The Disciple (Rakhi Varma, 2020)

There was, once upon an old, old time, a Zen Master who was both revered and feared throughout the land in Japan. It was said that if there was ever a master artist, it was he. Rumour had it that he could teach a stone to paint. At the same time, a talented young painter in a far away town heard these tales about the master. He was filled with the urge to become his apprentice. He had already built himself a small reputation and thought that the great master might impart to his art some final finesse, teach him some tricks, which would benefit him greatly. The idea grew on him. One day, having made up his mind, he set off to the remote mountain village where the master dwelt.

In due course, he found himself in the master’s presence. The master looked nothing like the flamboyant character of his stories. Just an ordinary looking fat old man he was. Anyhow, the young man conveyed to the master his wish to polish his already vast pool of skills under the great man’s guidance. The master, who usually chased such aspirants away, took one look at him and accepted him as his disciple. One doesn’t know what he saw.

When the student is ready, the master appears.
– Buddhist Proverb

“Go and paint me a sleeping sow,” ordered the master, starting off the class immediately. Delighted at such an easy assignment, the young painter set off promptly. Loitering in the quiet village, he came across some sows, female swine, sleeping in the mud. They suited his requirement perfectly and he settled himself down to paint. It was nothing. Before the day was out, he was done.

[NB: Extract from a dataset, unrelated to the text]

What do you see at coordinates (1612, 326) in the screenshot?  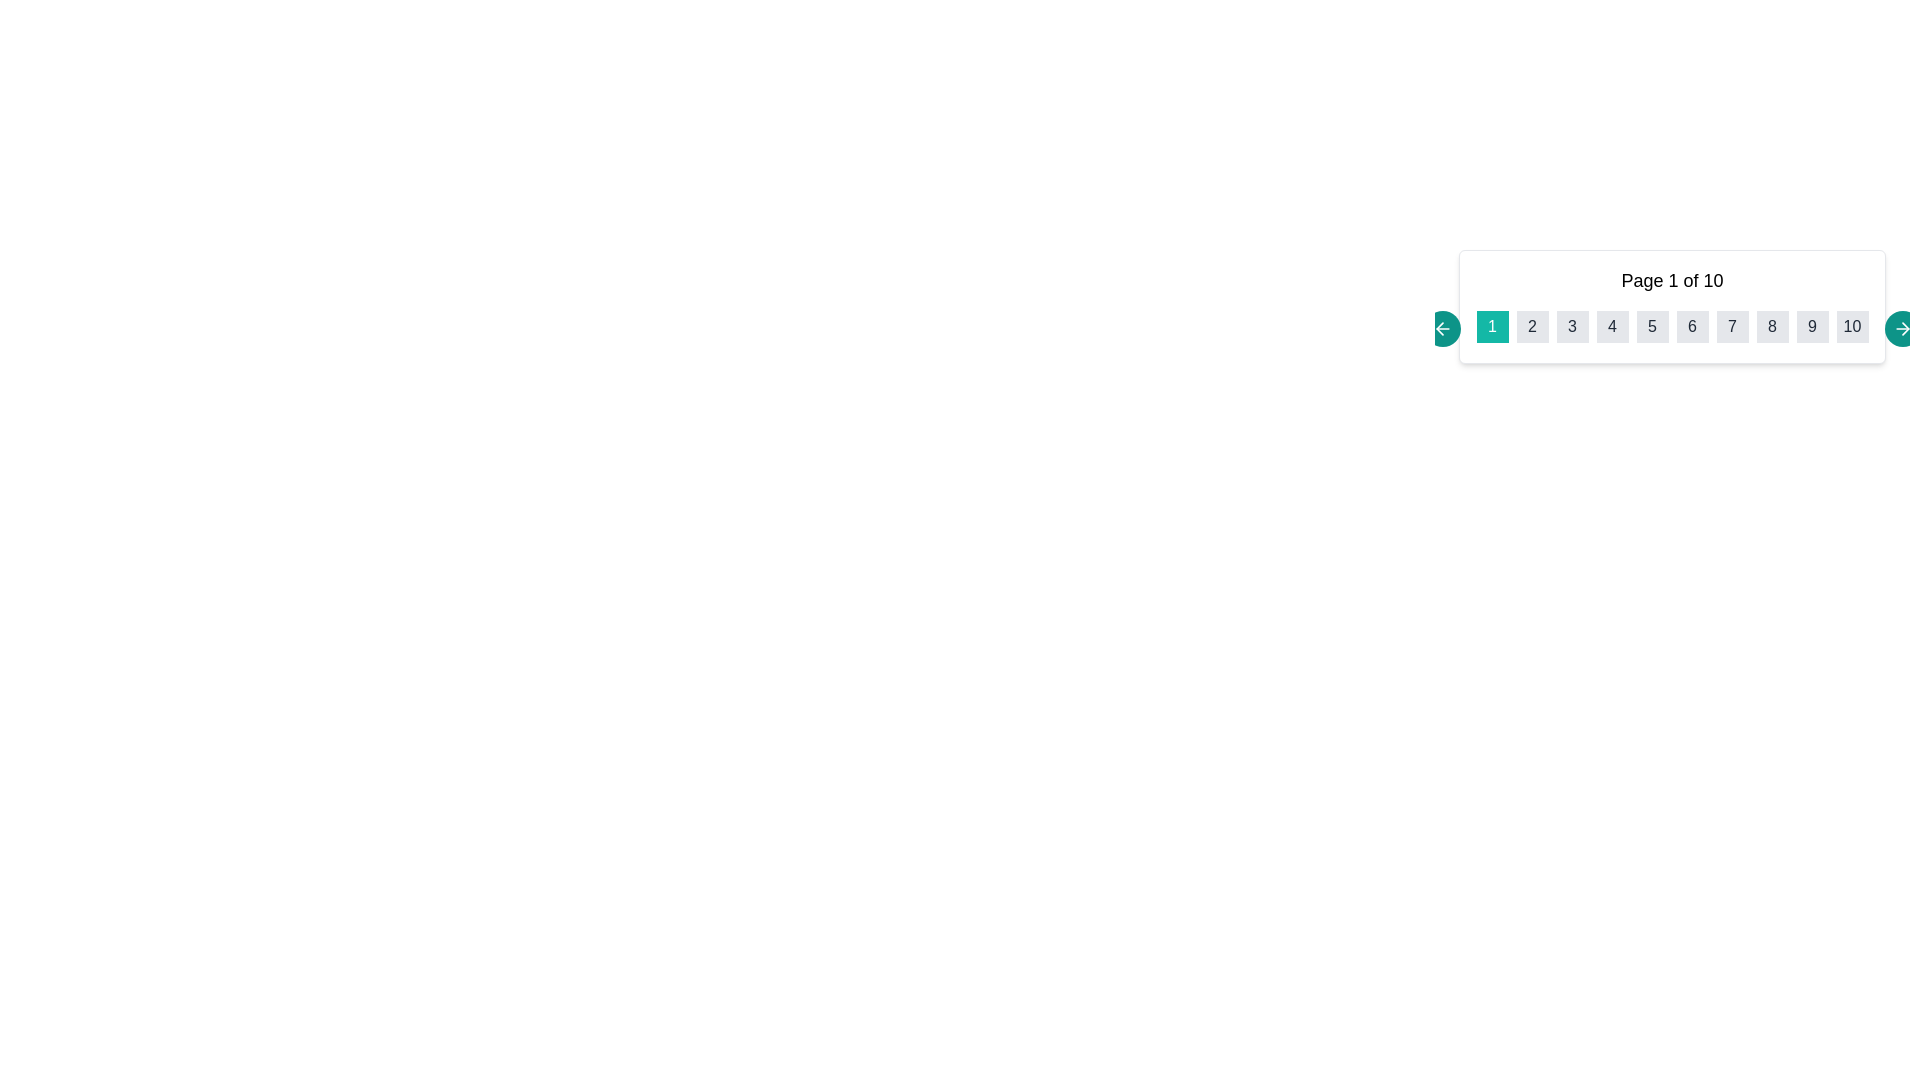 I see `the fourth pagination button` at bounding box center [1612, 326].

He walked back to the master’s hut on the hill, happy and whistling, eager to show off his work. “Master…”, he said and bent low, offering his painting to the wise man, waiting to hear special praise. The very next moment, he saw his painting being hurled right outside the window, down the steep, green curve of the hill. Aghast, he looked at his mentor. Too stricken to speak. The master repeated the order, “Paint me a sleeping sow.”

Bewildered, the man staggered out of the compound, satchel in hand. “Did I paint too many sows? Did the master just ask for one? Was it the angle, perhaps? Or, may be, the light? No answers came. But he was quite confident that he could do an infinitely better job, whatever may have been the fault. Off he went the next morning and soon found some sows sleeping by a pond. He painted again. On second thoughts, he painted two more. And a fourth one. All from different angles, different gradients of light and colour. Whatever he could think of as an improvement upon his previous attempt. It took him three days but he thought nothing of it. He was never one to shy away from hard work.

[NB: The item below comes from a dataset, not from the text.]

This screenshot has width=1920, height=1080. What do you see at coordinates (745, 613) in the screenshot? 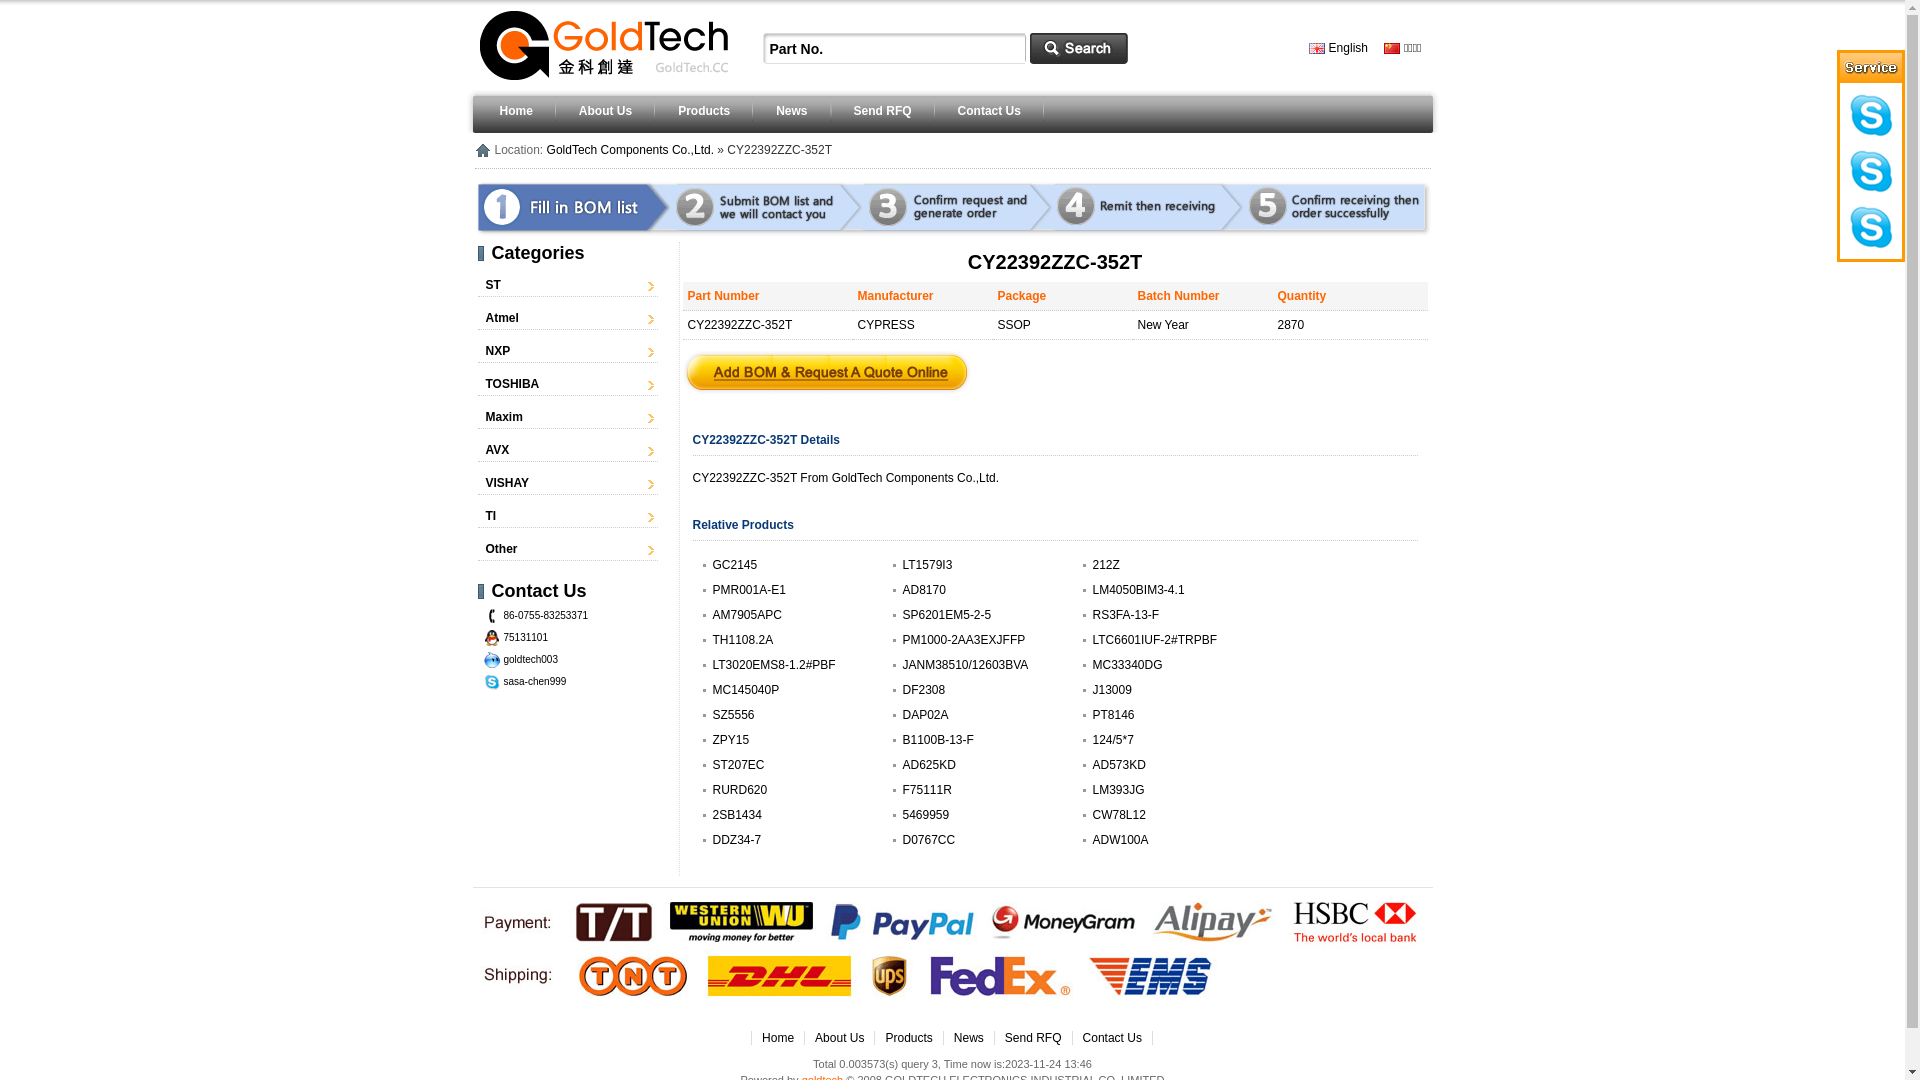
I see `'AM7905APC'` at bounding box center [745, 613].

When the paintings were ready, he returned and offered them to the master. And waited. The master took a second each to look at all of them, and, without a word, threw them out of the window once again. The man rushed forward, horrified, as if to save them. Little bits of white twirling down to the endless bottom. “You have lost nothing. They are no use,” said the master in his serene voice. “Paint me a sleeping sow. Go.”

Day after day, he went and sat with sows. He looked and he looked, and he painted nothing but sleeping sows. He gave up food and drink. He forgot to bathe. He went mad. It went on for days. For months. Through rain and thunder. But, the master would throw his paintings, tear them up, crumple them. Not one painting met his expectations. And the young man’s confidence dropped to his bootlaces. He had nothing left but his battered self, as vulnerable as an open field.

We are all broken… that’s how the light gets in.”
– Ernst Hemingway

Sohbat (Rakhi Varma, 2020)

So came the glorious moment when he could not take it any more. Riddled with anxiety and frustration, he flew into the master’s room in the middle of the night and cried out: “What is wrong with my paintings? I have done all I can. Now, I need to know! Tell me, master!”

Ah…the necessary anger… The master smiled a smile of deep satisfaction. “At last you found it in you to ask the right question. What took you so long…?”  He asked, not for the answer, but for the impact. The painter frowned, taken aback. The master said, “I asked you to paint me a ‘sleeping’ sow. Not a ‘dead’ sow. The two are not the same. All your sows were great, but seemed dead.”

At that moment the young painter experienced satori.

“It’s not what you look at that matters, it’s what you see.”
Henry David Thoreau

You only see what you are. To see the other, a sleeping sow, a bird, a tree, a beloved, you have to become it. It needs emptying. When the young painter was emptied of his ego, he became a true artist.